The decade in music: Individual expression flourishes in uncertain times

The behemoths got bigger in a landscape where streaming giants took over

It may be hard to determine what this decade was about straight away. Perspective doesn’t function so well up close, especially because so many of us missed the decade, staring at our phones. But as it draws to a close, and the frenetic energy gathers internally and externally, the closing moments of 2019 feel less like a conclusion than a precipice.

It is, as ever, artists who explain our intangible feelings to us, if not exactly show us the way. As revenue evaporated from the old-school industry and streaming giants took over, the machinery of major record labels looked increasingly creaky. Musicians had already taken over the means of production, and left to consider its purpose, the legacy industry of media conglomerates, A&R, PR, marketing, distribution and music media is somewhat sidelined and evolving.
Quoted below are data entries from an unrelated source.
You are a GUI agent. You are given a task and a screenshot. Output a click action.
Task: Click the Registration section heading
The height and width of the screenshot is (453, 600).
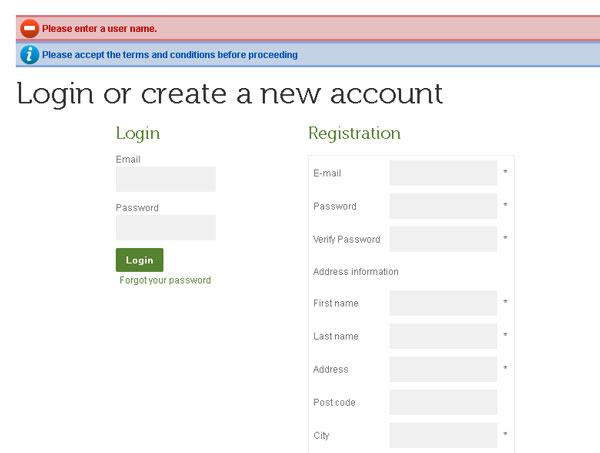pos(354,133)
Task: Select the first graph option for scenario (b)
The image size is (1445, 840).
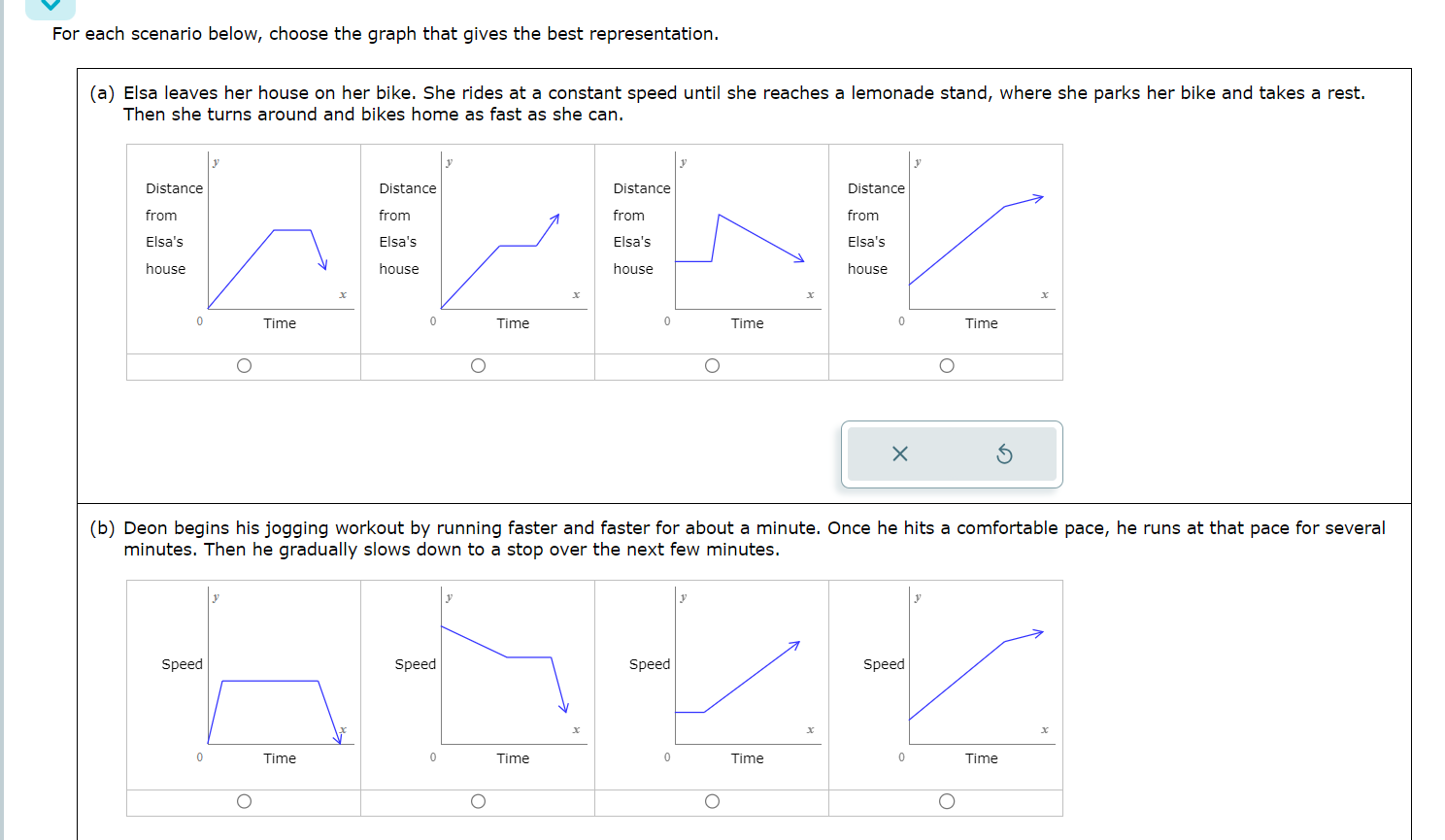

We now exist in an music landscape where the dominance of a star is not typified by how omnipresent they are in media, but by their absence. The biggest artists rarely give interviews. Entire genres bubbled and diffused on Soundcloud and YouTube. Streaming data was gathered and organised by algorithms driven by moods. Everyone danced on TikTok. The frogspawn-like coagulation of phone screens continued to ruin concerts, setting audiences like jelly, too busy documenting to move. The gig economy no longer meant festivals. The festival economy increasingly meant brands.

Anohni anticipated the existential crisis that typified the second half of the 2010s by releasing Hopelessness

The music industry is not immune to broader social and economic patterns, and so the behemoths got bigger, the small fry struggled, and the middle was squeezed.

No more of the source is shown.